The Arden editor comments on "sprightly walking...vent": "a much disputed passage, but there is little doubt that the metaphor makes war a hunting hound...vent" is "scent" and "audible" refers to the hound's cry upon scent...It is just possible, however, that "audible" is here used in the rare sense "able to hear". The numerous other interpretations of "full of vent" include "full or rumour", "full of deeds deserving to be vaunted", everything whereby one may throw aside all restraint" and "efficacious to clear the country of its surplus population". One can say that, of the Arden editor's thoughts, the passage has nothing to do with hounds. Would Shake-Speare liken war to "sprightly walking" hounds (like poodles parading at a dog show) rather than to hounds in full cry?

The Bacon text from Henry VII helps to point the true meaning which is "full of emission or discharge" (as has been recognised by one scholar independently of the Bacon text). When Henry VII in his speech said that a foreign war would "vent" sedition at home, he meant that it would discharge it, get rid of it. but Shake-Speare's "full of vent" is not confined to a single type of emission or discharge, but embraces any type which may follow from war. War emits liveliness and fury. It also discharges sedition at home. And the sloth of too long peace. And surplus or starving or diseased population.

Bacon also uses "vent" in the analogous situation of a discharge of surplus population by means not of war but of colonization. For instance, in one of the two sources cited for The Tempest and ascribed to Bacon  (The True and Sincere Declaration; and the True Declaration) one of the Virginia Council's aims is stated to be:

"To provide and build up for the public Honour and Safety of our gracious King and his estates...some small Rampier of our own,  in this opportune and general summer of peace, by transplanting the rankness and multitude of increase in our people; of which there is left no vent but age, and evident danger that the number and infiniteness of them will out-grow the matter, wherein to work for their life and sustentation, and shall one infest and become a burthen to another".

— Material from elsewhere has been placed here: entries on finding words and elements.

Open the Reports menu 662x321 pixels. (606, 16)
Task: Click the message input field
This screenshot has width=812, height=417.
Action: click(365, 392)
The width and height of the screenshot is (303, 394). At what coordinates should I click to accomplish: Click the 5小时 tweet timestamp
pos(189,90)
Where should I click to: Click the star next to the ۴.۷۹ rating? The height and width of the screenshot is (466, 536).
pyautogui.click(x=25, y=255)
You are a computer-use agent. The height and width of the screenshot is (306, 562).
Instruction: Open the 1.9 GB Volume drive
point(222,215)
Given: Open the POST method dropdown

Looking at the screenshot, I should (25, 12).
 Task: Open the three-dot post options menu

Does "the rankness and multitude" remind one of Shake-Speare's "musty superfluity"?  In the second Declaration it says:

"[By the colonisation] the meaner sort have been provided; the matter of plagues, famine and sedition hath been exhausted; the fens of a state politic were drained...he is overblind that doth not see what an inundation of people doth overflow this little island. Shall we vent this deluge by direct and unchristian policies"?

The author also mentions alternative methods of depopulation which are harsher than colonisation. I regard the use of "vent" in both these reports as further evidence that Bacon was their author; and also as helping to show the wide meaning of Shake-Speare's "full of vent".

(f) In his Promus Bacon noted 'Repice res bello varias' [Consider the varying chances of war]. In Cymbeline 5.5.75 a character says: "Consider, sir, the chances of war". This is obviously based on the Latin tag which Bacon noted.

Conclusion on war and "vent":
  The comparison of war to "exercise" is a small point. And the ideas that civil war was a curse, and that a foreign war cured sedition at home (and perhaps also the idea that it cured the sloth of peace) were commonplaces. However, it seems that the collocation of the words "just" and "honourable" as a definition of legitimate war, was not a commonplace. Nor was the use of "vent" in the type of context quoted. Nor probably was "Consider the chances of war" in that exact wording, based on the Latin. So the use by both our authors of "just and honourable", "vent" and the Latin tag make a weighty composite parallel.